抄録
In 1995, we discovered new antiherpetic antibiotics, called fattiviracins. The producing organism was classified as a strain belonging to Streptomyces microflavus. The strain produced at least 13 fattiviracin derivatives (FV-1 to FV-13). Fattiviracins were obtained as a white amorphous powder, and their molecular weights are in the range of 1400 to 1500. They are readily soluble in water, methanol, pyridine and DMSO, but insoluble in other organic solvents.

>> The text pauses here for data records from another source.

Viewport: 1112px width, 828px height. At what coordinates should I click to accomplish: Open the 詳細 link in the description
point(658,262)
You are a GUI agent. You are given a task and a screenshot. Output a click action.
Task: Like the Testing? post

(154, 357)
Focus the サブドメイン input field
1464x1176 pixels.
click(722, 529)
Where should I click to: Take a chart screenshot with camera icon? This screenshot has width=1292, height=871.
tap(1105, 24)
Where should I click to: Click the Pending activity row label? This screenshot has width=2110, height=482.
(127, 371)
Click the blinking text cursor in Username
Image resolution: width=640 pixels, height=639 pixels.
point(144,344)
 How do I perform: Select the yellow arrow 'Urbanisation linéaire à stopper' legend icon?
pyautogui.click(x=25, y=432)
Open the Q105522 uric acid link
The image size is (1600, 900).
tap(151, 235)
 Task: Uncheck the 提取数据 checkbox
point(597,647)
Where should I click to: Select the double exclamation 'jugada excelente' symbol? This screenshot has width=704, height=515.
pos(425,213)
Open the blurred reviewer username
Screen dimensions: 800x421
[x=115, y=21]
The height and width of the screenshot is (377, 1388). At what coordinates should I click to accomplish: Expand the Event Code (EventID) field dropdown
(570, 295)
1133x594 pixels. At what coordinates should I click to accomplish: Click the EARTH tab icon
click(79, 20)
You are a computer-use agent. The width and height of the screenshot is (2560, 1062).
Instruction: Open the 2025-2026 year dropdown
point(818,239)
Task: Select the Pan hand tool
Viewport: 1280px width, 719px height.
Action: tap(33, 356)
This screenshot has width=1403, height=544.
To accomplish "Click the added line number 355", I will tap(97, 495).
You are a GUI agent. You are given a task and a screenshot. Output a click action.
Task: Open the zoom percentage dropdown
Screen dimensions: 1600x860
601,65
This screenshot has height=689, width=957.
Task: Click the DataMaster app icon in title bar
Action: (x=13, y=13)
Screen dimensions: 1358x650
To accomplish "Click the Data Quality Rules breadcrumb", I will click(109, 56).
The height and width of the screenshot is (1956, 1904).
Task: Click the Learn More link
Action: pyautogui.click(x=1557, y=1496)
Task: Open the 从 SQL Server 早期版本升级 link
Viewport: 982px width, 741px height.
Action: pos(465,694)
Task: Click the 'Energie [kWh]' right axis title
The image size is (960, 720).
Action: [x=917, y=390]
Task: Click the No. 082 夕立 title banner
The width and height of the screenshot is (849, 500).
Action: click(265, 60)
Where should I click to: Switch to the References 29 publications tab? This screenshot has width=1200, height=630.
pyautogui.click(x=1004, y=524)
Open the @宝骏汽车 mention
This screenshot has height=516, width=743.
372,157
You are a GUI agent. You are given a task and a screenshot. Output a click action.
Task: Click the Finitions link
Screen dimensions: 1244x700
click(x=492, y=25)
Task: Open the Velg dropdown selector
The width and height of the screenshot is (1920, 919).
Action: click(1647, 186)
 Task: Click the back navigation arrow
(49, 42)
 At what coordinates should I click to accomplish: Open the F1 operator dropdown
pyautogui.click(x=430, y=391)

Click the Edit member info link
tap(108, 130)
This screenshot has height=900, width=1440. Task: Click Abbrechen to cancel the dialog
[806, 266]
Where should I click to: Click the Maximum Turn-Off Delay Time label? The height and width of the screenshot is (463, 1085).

Fattiviracins have macrocyclic diesters formed by the binding of two trihydroxy fatty acids and two D-glucose residues in the molecule, and they can be divided into 5 families, according to the length of fatty acid moiety.
Fattiviracins have a potent activity against enveloped DNA viruses such as the herpes family, HSV-1 and VZV and enveloped RNA viruses such as influenza A and B viruses, and three strains of HIV-1, in the order of a few μg/ml of EC50. The biosynthetic pathway of fattiviracins is also becoming clearer. Using bacitracin-resistant strains, enhanced and astringent production of fattiviracin was recognized: fattiviracin FV-13, having the longest fatty acid chains in the molecule was dramatically enhanced by a C55-isoprenyl phosphate metabolism.